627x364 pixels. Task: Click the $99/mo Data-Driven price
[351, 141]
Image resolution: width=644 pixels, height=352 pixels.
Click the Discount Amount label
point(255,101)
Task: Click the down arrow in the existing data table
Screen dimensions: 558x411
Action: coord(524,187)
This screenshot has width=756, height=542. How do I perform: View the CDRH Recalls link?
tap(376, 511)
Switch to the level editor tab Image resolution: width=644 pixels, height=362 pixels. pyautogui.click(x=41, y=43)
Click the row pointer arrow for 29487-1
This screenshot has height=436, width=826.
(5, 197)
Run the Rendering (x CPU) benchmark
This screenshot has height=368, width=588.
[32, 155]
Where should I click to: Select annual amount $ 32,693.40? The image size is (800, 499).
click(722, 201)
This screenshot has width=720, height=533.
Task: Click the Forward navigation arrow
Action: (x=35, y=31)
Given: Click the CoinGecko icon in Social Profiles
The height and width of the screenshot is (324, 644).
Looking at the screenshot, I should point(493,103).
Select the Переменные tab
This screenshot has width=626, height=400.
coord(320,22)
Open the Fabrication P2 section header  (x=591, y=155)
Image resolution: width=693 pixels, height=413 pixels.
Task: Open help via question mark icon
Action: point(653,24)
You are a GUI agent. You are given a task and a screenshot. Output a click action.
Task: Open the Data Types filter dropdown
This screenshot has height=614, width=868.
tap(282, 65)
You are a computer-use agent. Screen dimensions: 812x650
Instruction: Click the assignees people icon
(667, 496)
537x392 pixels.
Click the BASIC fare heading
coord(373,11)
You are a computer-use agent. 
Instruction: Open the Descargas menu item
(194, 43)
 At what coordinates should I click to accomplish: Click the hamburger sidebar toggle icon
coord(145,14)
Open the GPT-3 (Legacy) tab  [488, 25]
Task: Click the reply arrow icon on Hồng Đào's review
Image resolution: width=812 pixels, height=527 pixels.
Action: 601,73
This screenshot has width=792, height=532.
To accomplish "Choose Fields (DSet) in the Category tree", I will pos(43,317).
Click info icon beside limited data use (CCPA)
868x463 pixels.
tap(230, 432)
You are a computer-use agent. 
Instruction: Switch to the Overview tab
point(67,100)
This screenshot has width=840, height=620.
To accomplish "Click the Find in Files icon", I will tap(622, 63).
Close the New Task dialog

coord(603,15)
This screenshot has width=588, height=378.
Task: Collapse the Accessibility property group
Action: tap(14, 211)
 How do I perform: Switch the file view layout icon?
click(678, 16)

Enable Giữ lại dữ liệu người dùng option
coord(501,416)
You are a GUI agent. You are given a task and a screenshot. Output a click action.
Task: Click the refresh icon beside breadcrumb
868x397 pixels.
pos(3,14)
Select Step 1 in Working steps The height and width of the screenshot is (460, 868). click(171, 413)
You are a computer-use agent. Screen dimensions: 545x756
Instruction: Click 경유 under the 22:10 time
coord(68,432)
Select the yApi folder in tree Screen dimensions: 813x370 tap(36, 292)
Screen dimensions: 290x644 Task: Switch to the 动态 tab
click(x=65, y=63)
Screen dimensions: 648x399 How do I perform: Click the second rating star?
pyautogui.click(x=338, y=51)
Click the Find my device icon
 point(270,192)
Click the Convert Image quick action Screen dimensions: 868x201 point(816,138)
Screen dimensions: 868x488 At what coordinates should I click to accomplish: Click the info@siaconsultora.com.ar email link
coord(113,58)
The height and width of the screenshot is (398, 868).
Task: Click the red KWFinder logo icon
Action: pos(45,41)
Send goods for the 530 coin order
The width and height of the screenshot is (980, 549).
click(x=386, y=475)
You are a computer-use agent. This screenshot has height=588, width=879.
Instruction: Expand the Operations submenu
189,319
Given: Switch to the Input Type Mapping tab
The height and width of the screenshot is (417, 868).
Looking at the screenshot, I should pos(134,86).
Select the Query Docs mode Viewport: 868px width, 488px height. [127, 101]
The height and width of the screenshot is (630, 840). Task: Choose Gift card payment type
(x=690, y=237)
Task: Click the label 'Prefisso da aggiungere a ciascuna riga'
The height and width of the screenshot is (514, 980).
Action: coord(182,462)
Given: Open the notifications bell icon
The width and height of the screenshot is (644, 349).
-.-.-
_About this exercise_:
Collect the lines of the records that include the string "agent".

_Problem solution_:
You are a GUI agent. You are given a task and a screenshot. Output a click action.
You are a computer-use agent. Screen dimensions: 812x650
You are a computer-use agent. 
You are a computer-use agent. 
You are a GUI agent. You are given a task and a screenshot. Output a click action.
You are a computer-use agent. Screen dimensions: 545x756
You are a computer-use agent. This screenshot has height=588, width=879.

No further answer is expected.